Twin sisters Lilian and Alice Talbot are all but buried in their father’s “Collection” of curiosities in Talbot House in Victorian England, trapped in “four gray walls and four gray towers, but by 1857 only one of them remains. Due to an unmentionable disgrace, Lilian has been hastily married off to a missionary bound for India.
Alone with an assortment of charming but eccentric aunts, Alice tends her father’s extensive collection of oddments, Talbot an energetic member of the Society for the Propagation of Usefu and Interesting Knowledge. The house’s great green house has been ignored since Mrs. Talbot’s death, their father absorbed by his studies, particularly photography.
Even with Lilian in India, Alice dutifully moves their fruit-bearing peach tree on its wheeled platform from place to place as the seasons require for its continued health. Here, then, the first metaphor of diRollo’s intriguing novel: two sisters, delicate as peaches in Victorian sentiment, yet sturdy, wheeled from place to place, thriving in spite of unfortunate circumstances.
Then there is the ubiquitous presence of carnal innuendo, the Victorian obsession with curiosities a veil for avid interest in all things libidinous. We have the arrival of Talbot’s new photographer, Mr. Blake, and the interference of the malevolent Dr. Cattermole. These so-called gentlemen are pornography aficionados who hide their scurrilous interests behind the concept of art and the female figure.
While Alice views Mr. Blake with some interest, hoping they might find common ground, she continues to suffer the odious demands of her father and his contemporary, Dr. Cattermole. Meanwhile, Lilian thrives in India, ignoring her husband’s voluble complaints. Even when Lilian is confronted with a face from the past, she barely breaks stride, shedding the shackles of society for freedom from restriction and a well-planned revenge.
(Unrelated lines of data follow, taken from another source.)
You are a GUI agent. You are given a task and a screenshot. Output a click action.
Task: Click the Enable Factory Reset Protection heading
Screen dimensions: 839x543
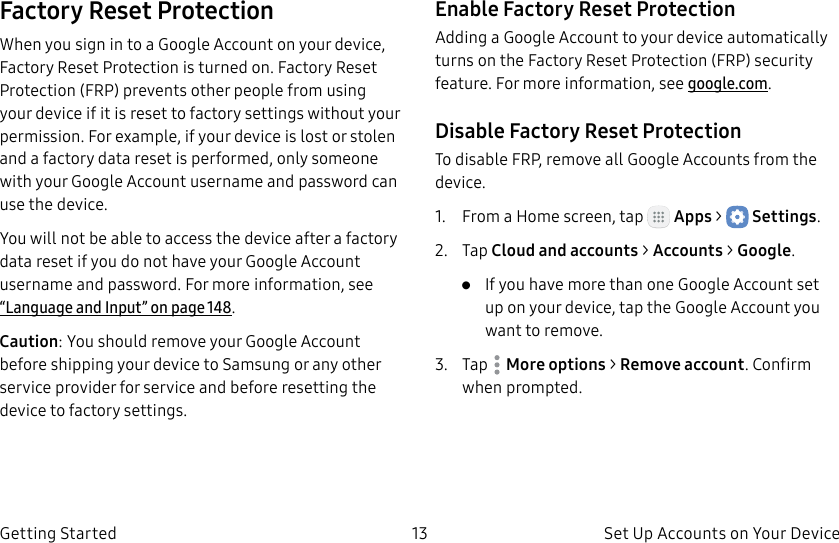point(585,10)
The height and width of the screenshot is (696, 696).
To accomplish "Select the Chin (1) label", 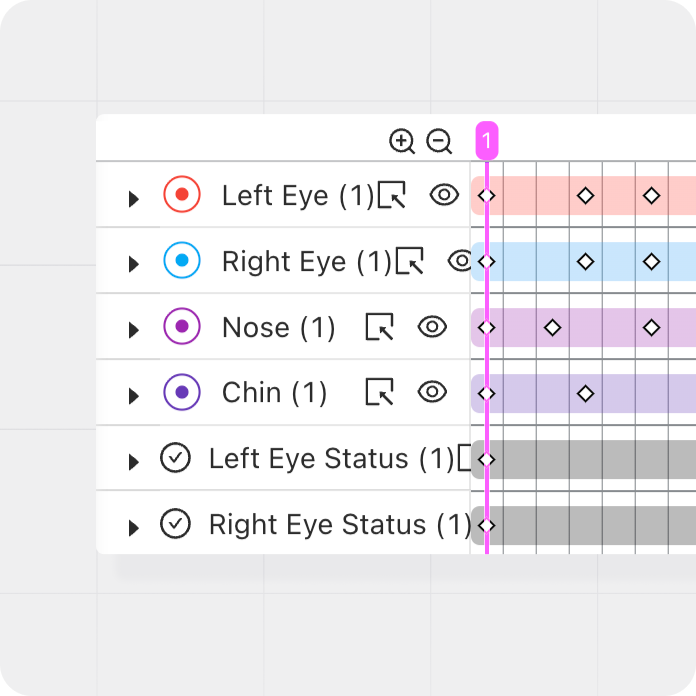I will (x=274, y=393).
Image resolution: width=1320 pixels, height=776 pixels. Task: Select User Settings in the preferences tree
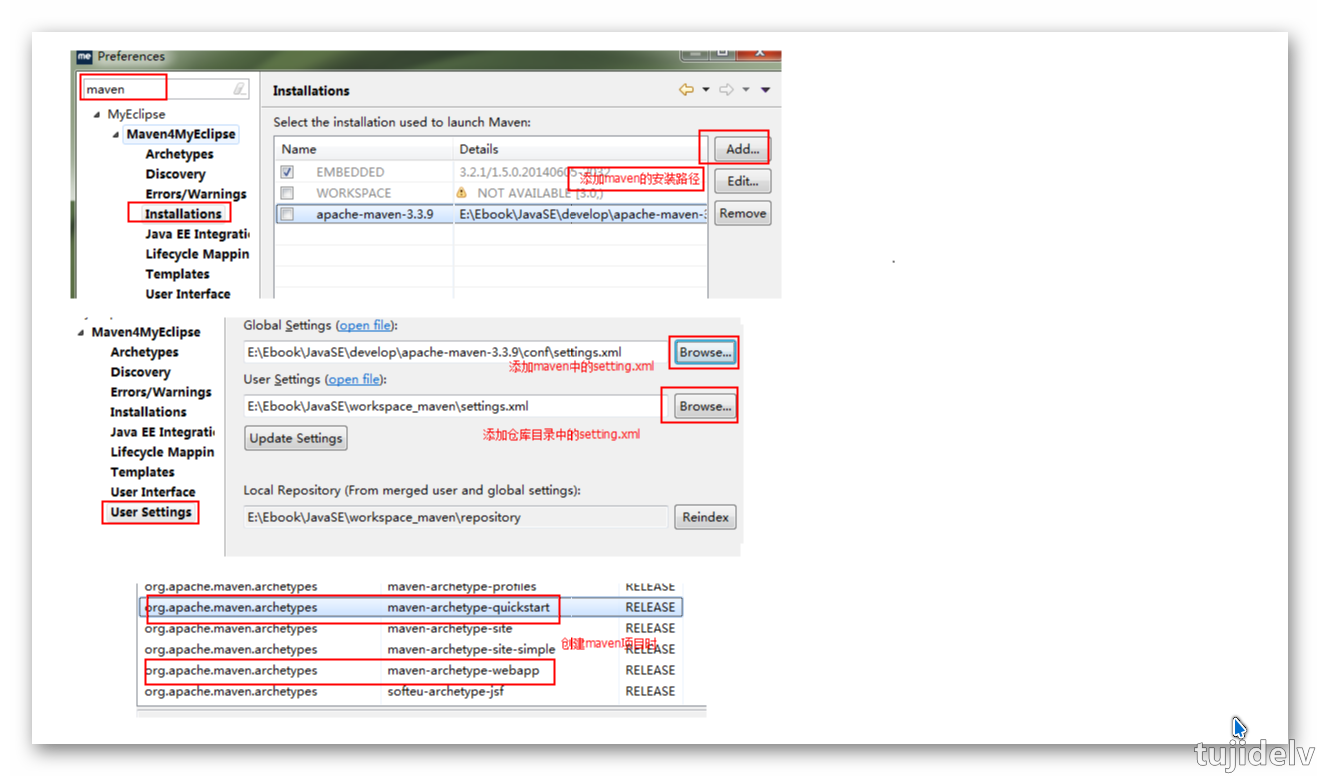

Alice is not so fortunate, the object of Cattermole’s compulsion to wield his surgeon’s scalpel. Alice’s situation is dire, the young woman in great and irreversible danger. Trussed in Cattermole’s surgery awaiting the exercise of his evil intentions, Alice finds she can depend upon herself more readily than the somewhat befuddled Mr. Blake. Truly, this young woman needs her twin sister, the other half to her whole: “What use are men, when they bring us only pain and unhappiness?”
In chapters that alternate between Alice’s putative burial in Talbot House to Lilian’s mastery of India in spite of her husband’s failure to flourish, the tale unfolds delightfully, two young women and a bevy of aunts against the wrong-headed machinations of men with base appetites. Interestingly, the real threat to Alice is based upon actual fact; these spunky ladies escape only through their logic, courage and quick-witted response to danger. Alice and Lilian Talbot are my new Victorian heroines.